Exercise your right to take a culinary stay-cation this summer.


Overseas travel may continue to be a challenge in the rush to get everyone vaccinated. However, you can still enjoy a taste of a country’s cultural identity through its national dish. Whether picking from a dine-in or takeout menu, or shopping in one of New Jersey’s now-ubiquitous international markets, feel perfectly free to cobble together your own culinary itinerary. We’ve picked out six of the spiciest signature dishes—three you can find easily, and three that may just turn out to be your gateway to adventure.


The “five elements” theory of Korean culture is embodied in kimchi, fermented cabbage that combines sweet, sour, salty, bitter and knock-your-socks-off spicy. It’s an ancient staple that has crossed over into American kitchens and restaurants in many creative forms—in main dishes, stews, side dishes and condiments—and its availability is no longer limited to Asian markets. In South Korea, kimchi is served with almost every meal, including breakfast.


Mole (pronounced Mo-lay) is Mexico’s curry, kind of—there are countless versions, with limitless complexity. Mole pablano is the most common served in the U.S. What they all have in common is bittersweet dark chocolate, which is flavored with chilies, garlic, onions and a dozen or more spices. The caffeine in the chocolate releases endorphins, while the capsicum in the peppers provides a shot of adrenaline. It’s a rush. Mole is often part of the most expensive dishes on Mexican restaurant menus for a reason. Expect spicy not sweet, if you order it and be aware that it often contains ground nuts.

Pad Thai

The signature dish of Thailand has rocketed to prominence over the last 25 years and now ranks among the most popular foods on the planet. And yet pad Thai is less than 100 years old, the result of a competition in Siam during the 1930s to create a national dish. It’s made with stir-fried rice noodles, fish sauce, roasted peanuts, tamarind, scrambled eggs and just about any combination of meat and vegetables. Simple as pad Thai sounds, in the U.S., every restaurant seems to have its own slightly different take—so if you like spicy, it’s always helpful to let your server know. The translation of pad, if you’re interested, is “fried” (most people think its “noodles”).

Ema Datshi

So on your next visit to your friendly neighborhood Bhutanese bistro, make sure to order Bhutan’s signature dish, an intriguing combination of tear-inducing chilies and soft cheese in a tomato-and-onion stew. Actually, there are quite a number of Bhutanese immigrants who have made their home in the U.S.—between 100,000 and 200,000, in fact—and many have settled in the northeast, from Pennsylvania up through Vermont and New Hampshire. Many are refugees who traveled through Nepal to get here, and are thus classified as Nepalese. Your best bet to locate this dish is in a Himalayan restaurant, of which there are more than a few in the tri-state area.
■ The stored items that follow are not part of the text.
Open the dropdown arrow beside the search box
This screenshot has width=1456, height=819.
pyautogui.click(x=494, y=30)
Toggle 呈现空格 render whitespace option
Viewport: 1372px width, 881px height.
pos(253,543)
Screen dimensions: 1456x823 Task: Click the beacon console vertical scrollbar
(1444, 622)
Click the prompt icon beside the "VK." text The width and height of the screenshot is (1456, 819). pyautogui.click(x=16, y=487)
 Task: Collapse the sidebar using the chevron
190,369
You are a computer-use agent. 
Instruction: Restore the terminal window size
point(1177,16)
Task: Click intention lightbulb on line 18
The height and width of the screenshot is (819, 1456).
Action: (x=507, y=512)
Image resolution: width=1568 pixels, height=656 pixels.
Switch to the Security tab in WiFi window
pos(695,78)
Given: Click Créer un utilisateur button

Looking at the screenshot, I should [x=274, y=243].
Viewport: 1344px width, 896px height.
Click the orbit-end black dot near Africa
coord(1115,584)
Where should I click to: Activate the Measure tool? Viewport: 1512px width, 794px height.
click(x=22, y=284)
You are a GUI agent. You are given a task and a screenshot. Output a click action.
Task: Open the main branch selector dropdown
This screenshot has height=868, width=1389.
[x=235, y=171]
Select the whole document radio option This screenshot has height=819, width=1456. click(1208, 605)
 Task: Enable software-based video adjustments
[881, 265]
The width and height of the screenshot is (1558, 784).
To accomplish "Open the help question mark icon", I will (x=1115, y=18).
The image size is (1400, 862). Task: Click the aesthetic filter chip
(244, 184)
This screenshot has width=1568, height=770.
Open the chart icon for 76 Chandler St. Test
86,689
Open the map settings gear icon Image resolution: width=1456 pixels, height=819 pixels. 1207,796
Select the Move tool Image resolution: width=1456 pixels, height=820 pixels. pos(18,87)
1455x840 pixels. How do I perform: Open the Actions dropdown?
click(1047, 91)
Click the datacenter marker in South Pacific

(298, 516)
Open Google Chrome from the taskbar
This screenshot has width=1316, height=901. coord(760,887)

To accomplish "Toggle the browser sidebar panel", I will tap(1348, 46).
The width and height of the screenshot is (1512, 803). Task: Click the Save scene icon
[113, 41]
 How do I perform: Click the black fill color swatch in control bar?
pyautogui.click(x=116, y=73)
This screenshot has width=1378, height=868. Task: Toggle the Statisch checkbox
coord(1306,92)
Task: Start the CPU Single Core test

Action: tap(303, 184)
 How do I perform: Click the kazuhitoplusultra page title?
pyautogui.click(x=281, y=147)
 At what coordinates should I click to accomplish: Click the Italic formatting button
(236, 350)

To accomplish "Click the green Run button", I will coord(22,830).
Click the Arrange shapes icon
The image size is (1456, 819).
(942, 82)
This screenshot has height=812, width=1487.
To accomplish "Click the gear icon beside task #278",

The Kingdom of Bahrain achieved independence in 1971, so if you don’t know exactly where it is, you may be giving away your age. For the record, Bahrain is an island nation in the Persian Gulf, connected to the Arabian Peninsula by a 25-mile bridge. Its national dish—often consumed with family members on Fridays—Machboos, is a spicy chicken meal strongly influenced by Persian and Indian cuisine. It is popular throughout the Middle East and is actually fairly easy to make at home. In addition to chilies, classic ingredients include ginger, coriander, cardamom, cinnamon and nutmeg. So yeah, it’s super-aromatic.


If you’re partial to Caribbean peppers, the national stew of Guyana is one you ought to try. Its signature ingredient is cassareep, a dark, syrupy extract from the cassava root that probably dates back to Guyana’s indigenous inhabitants, who used it as a preservative. The meat is whatever’s available, but typically beef, goat or oxtail. Roughly a quarter-million Guyanese-Americans live in the US, with most residing in New York’s outer boroughs (as well as northern New Jersey), so finding a good pepperpot isn’t as hard as you might think.